Static blogging on Azure
I've been playing with static blog sites way more then I ought to have especially considering this right here constitutes as my first blog post.
I find blogging scary enough, I make a lot of grammar mistakes even in my own native tongue and always mix up sayings at the amusal of my colleagues, friends and relatives. Mark Twain has been quoted as saying that he respected a person who could spell a word more than one way. Me thinks Mark Twain and I would have gotten along.
So to get me started on blogging I need to be able to write and push from the command line where I feel comfortable and safe with little time to get cold feet thinking about all the horrible grammar mistakes I've made.
So I've settled on wintersmith mostly because it's nodejs based and nodejs is really easy to set up on any machine whether its windows, linux or mac. wintersmith stood out to me because it has just enough to please without feeling crippled.
$ wintersmith preview
and
$ wintersmith build
bring home the cake.
I added a small Makefile
to ease with adding new articles as I really want to have a date in my slug
NAME = "new-article"
FULLDATE=`date +'%y-%m-%d %H:%M'`
DATE=`date +'%Y-%m-%d'`
FOLDER = "./contents/articles/`echo $(NAME) | tr A-Z a-z | tr " " -`-$(DATE)"
MSG = ""
all:
wintersmith build
git add .
git commit -am "releasing $(MSG)"
git push origin master
new:
mkdir "$(FOLDER)"
echo "title: $(NAME)\nauthor: Mpdreamz\ndate: 20$(FULLDATE)\ntemplate: article.jade\n\n" >> "$(FOLDER)/index.md"
now
$ make new NAME="My New Article"
and
$ make MSG="Commit message"
brings home the cake. make new
takes care of figuring out what day it is and slugifying my desired blog title.
MAKE MSG=""
will commit my changes and push it to github.

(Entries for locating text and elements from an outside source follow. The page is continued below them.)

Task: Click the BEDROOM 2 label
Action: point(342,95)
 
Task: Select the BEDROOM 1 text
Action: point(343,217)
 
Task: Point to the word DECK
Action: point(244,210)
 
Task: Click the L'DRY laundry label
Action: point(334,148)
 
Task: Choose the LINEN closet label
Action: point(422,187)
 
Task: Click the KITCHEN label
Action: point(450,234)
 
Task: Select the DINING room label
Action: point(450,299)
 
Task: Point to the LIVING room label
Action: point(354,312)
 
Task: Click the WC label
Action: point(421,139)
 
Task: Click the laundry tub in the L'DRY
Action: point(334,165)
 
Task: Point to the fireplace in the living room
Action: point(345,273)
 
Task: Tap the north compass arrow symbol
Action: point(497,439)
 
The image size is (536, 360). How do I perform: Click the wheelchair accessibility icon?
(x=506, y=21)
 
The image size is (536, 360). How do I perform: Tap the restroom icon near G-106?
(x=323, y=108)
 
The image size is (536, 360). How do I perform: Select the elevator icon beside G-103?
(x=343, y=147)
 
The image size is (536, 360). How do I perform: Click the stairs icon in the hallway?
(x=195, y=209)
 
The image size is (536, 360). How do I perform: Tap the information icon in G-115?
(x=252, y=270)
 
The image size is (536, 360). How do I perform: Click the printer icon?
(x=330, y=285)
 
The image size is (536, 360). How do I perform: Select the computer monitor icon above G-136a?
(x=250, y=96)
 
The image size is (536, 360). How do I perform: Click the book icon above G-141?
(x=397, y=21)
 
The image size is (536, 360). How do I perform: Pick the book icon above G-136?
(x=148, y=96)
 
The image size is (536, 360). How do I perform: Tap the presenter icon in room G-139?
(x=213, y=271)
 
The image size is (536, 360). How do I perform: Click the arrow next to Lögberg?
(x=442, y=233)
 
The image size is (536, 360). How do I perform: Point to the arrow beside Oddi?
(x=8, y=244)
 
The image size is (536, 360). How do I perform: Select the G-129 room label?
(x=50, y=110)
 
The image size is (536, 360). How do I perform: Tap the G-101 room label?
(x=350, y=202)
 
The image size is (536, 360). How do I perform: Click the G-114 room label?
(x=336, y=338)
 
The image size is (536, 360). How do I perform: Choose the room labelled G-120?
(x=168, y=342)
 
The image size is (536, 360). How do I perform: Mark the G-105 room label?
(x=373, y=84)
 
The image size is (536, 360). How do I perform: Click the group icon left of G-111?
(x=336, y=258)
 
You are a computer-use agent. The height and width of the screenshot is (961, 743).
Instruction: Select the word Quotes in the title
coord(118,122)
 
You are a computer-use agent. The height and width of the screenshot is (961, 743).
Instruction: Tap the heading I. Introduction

Github then notifies Azure to deploy my latest changes. This all happens within a few seconds!
For hosting I ended up with Azure git based hosting because it has a little gem I could not get on Heroku
the .deployment
file where I can point to an alternative root.
[config]
project=build
This little feature is a huge advantage to the other platforms I looked at, Heroku needs a small server to serve from a subfolder and github pages need a separate branch.
For now I'm pleased with this setup
Sidenote: I just ran a :set spell
and I'm certain I'm a respectable person by Mark Twain standards.